Articles

The music of poetry: On editing ‘A Friend’s Kitchen’


PTC Director Erica Hesketh reflects on the process of editing A Friend's Kitchen.

I’ve always thought that poets and translators have an important thing in common: they both work with language at extremely close range, attending to its music, metric and meaning—the materiality of it—with the expert attention of piano tuners, ears held close. Both poets and translators balance sense and music, access and strangeness, context and individuality, to achieve their desired effects through words.

As an editor of translated poetry, one of my jobs is to enter this attentive space together with a poem’s translator(s), to tap on word choices and line breaks to test their resonance, and to help a poem become its best self in the target language. I have to say there is nothing I love more than an editorial session for a translated book of poems; the discussions that flow from specific questions about vocabulary or register are always fascinating, educational (for me) and invigorating (for all of us I hope).

In the case of Al-Saddiq Al-Raddi’s A Friend’s Kitchen, I had several meetings via Zoom with Al-Saddiq’s translators, Bryar Bajalan and Shook, who worked together in a collaborative way to produce the translations, with frequent calls to Al-Saddiq for clarification. Bryar is a translator, poet, film-maker and researcher originally from Iraq, while Shook is an accomplished American poet who has been friends with Al-Saddiq for nearly two decades and knows his work well. Every collaborative partnership functions differently, but something I really appreciated about Bryar and Shook’s partnership was their mutual respect, the clear sense of what they each brought to the project as artists. The three of us met for sessions of a few hours at a time, working slowly through the translated text and stopping at unresolved or knotty lines to discuss them in depth.

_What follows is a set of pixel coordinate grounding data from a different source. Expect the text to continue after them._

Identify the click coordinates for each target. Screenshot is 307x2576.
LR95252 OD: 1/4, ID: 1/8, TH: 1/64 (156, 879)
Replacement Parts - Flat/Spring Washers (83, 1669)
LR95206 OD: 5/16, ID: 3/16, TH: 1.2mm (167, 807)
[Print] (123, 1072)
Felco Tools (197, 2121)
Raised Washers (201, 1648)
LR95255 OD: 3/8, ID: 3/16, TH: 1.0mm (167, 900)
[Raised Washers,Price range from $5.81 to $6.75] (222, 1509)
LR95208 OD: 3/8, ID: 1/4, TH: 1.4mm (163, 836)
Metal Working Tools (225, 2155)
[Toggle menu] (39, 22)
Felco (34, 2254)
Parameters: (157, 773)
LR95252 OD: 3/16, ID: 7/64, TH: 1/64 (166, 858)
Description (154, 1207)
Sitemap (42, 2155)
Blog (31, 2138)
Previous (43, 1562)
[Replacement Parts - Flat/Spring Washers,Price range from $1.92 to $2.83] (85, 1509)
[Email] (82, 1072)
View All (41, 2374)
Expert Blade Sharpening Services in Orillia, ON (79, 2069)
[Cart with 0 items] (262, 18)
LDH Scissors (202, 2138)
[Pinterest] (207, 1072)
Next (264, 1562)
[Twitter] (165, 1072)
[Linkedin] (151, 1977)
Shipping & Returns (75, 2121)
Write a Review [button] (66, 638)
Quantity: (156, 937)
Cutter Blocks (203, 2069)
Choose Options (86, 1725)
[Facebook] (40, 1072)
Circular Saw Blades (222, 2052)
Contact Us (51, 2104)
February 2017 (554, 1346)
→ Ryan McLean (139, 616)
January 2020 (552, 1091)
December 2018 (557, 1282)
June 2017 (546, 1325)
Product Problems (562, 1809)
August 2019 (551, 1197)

Al-Saddiq’s poetry is intimate and personal, and in a way quite emotionally direct. But it is also full of Quranic references and language, which has both Sufi and political echoes and sub-echoes – not straightforward to convey in English, at least in as many words! One example we scratched our heads over was the opening of ‘Panic Attack’, where the speaker is addressing a beloved about the Day of Resurrection, which according to the Islamic belief system is the day when all humans are held to account for their actions in life and called to heaven or hell.

The poem begins with the line: ‘Yes, on Resurrection Day we will spend from our secret account.’ The second line in Arabic translates directly as something like ‘It is never reasonable, to forget this way,’ which we spent a while unpacking. We learned that it relates to the idea that every human approaches Judgement on their own behalf, leaving behind (‘forgetting’) everyone they have known in life. In essence this opening couplet presents the radical and potentially dangerous idea that the speaker and their beloved might remain connected somehow—and the poem goes on to describe intimate moments that the speaker could never forget, e.g. the beloved’s flirtatious laugh, the sound of the phone ringing, etc. To make this whole idea clearer for the English-language reader, we settled on ‘How could I think only of myself? Impossible’. It didn’t capture everything from the original Arabic (and its background assumptions), but it felt true to the emotion of the line, and gave it a subject in the form of the ‘I’, which took us nicely into the next section which is more image-based.

As always when it comes to translation, some things had to be left behind in the Arabic (but not forgotten!). World Poet Series books always display both languages side-by-side, so hopefully readers can explore further for themselves. Bilingual readers may want to have a go at their own versions! I am a firm believer that translation is a contingent activity that will happen differently for different people, at different times, in different contexts, etc. Bryar has also written an excellent introduction to the poems which sheds light on Al-Saddiq’s use of language, and where he is coming from as a poet. I really hope readers enjoy the poems in this collection, and come away with some sense of the process of conveying—or remaking—poetry between languages.



Erica Hesketh is the Director of the Poetry Translation Centre.